◆ **Exercise**
In the records below, find the line containing "The width and height of the screenshot is (1018, 677).". Restate it and all the lines after it exactly, and omit the rest.
◆ ◆ ◆ ◆
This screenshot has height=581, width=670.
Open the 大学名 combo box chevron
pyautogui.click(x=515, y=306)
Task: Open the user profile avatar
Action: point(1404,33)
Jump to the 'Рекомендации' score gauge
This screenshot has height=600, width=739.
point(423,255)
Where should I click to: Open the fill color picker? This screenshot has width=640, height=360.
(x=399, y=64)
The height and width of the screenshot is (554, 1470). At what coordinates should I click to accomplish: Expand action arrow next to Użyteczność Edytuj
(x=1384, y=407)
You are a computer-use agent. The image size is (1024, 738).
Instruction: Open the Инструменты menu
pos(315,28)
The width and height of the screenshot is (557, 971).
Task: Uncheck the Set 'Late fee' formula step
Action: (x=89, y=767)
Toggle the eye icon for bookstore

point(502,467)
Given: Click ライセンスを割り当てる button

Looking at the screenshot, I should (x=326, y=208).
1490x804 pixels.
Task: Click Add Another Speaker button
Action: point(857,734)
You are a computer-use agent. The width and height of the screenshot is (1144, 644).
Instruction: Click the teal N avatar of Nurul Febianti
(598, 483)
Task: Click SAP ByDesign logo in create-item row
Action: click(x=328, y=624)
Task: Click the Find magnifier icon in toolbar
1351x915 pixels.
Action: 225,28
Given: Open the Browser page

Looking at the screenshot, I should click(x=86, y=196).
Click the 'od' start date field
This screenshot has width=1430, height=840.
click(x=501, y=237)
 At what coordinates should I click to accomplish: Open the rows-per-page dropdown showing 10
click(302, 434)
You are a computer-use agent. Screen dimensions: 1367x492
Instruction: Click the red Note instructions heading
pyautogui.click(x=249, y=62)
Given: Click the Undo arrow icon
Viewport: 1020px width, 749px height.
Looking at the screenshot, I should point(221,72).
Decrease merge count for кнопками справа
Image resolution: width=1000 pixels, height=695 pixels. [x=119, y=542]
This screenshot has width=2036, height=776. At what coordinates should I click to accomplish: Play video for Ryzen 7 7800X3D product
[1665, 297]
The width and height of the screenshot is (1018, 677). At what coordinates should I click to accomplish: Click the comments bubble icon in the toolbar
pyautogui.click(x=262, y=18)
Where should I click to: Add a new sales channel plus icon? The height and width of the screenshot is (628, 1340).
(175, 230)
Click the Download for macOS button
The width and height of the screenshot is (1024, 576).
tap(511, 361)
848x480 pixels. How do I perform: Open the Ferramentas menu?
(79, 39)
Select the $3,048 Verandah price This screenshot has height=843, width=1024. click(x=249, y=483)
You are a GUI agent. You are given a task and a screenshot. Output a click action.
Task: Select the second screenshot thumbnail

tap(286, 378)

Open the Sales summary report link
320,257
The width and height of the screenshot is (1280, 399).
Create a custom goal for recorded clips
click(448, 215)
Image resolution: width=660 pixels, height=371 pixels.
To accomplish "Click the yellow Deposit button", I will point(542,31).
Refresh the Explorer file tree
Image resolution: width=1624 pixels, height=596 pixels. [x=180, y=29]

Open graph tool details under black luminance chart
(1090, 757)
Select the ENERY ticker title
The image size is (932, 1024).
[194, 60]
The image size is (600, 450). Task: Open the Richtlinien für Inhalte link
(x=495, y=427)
◆ ◆ ◆ ◆
◆ **Completed task**
The width and height of the screenshot is (1018, 677). At what coordinates should I click to accomplish: Click the comments bubble icon in the toolbar
pyautogui.click(x=262, y=18)
Where should I click to: Add a new sales channel plus icon? The height and width of the screenshot is (628, 1340).
(175, 230)
Click the Download for macOS button
The width and height of the screenshot is (1024, 576).
tap(511, 361)
848x480 pixels. How do I perform: Open the Ferramentas menu?
(79, 39)
Select the $3,048 Verandah price This screenshot has height=843, width=1024. click(x=249, y=483)
You are a GUI agent. You are given a task and a screenshot. Output a click action.
Task: Select the second screenshot thumbnail

tap(286, 378)

Open the Sales summary report link
320,257
The width and height of the screenshot is (1280, 399).
Create a custom goal for recorded clips
click(448, 215)
Image resolution: width=660 pixels, height=371 pixels.
To accomplish "Click the yellow Deposit button", I will point(542,31).
Refresh the Explorer file tree
Image resolution: width=1624 pixels, height=596 pixels. [x=180, y=29]

Open graph tool details under black luminance chart
(1090, 757)
Select the ENERY ticker title
The image size is (932, 1024).
[194, 60]
The image size is (600, 450). Task: Open the Richtlinien für Inhalte link
(x=495, y=427)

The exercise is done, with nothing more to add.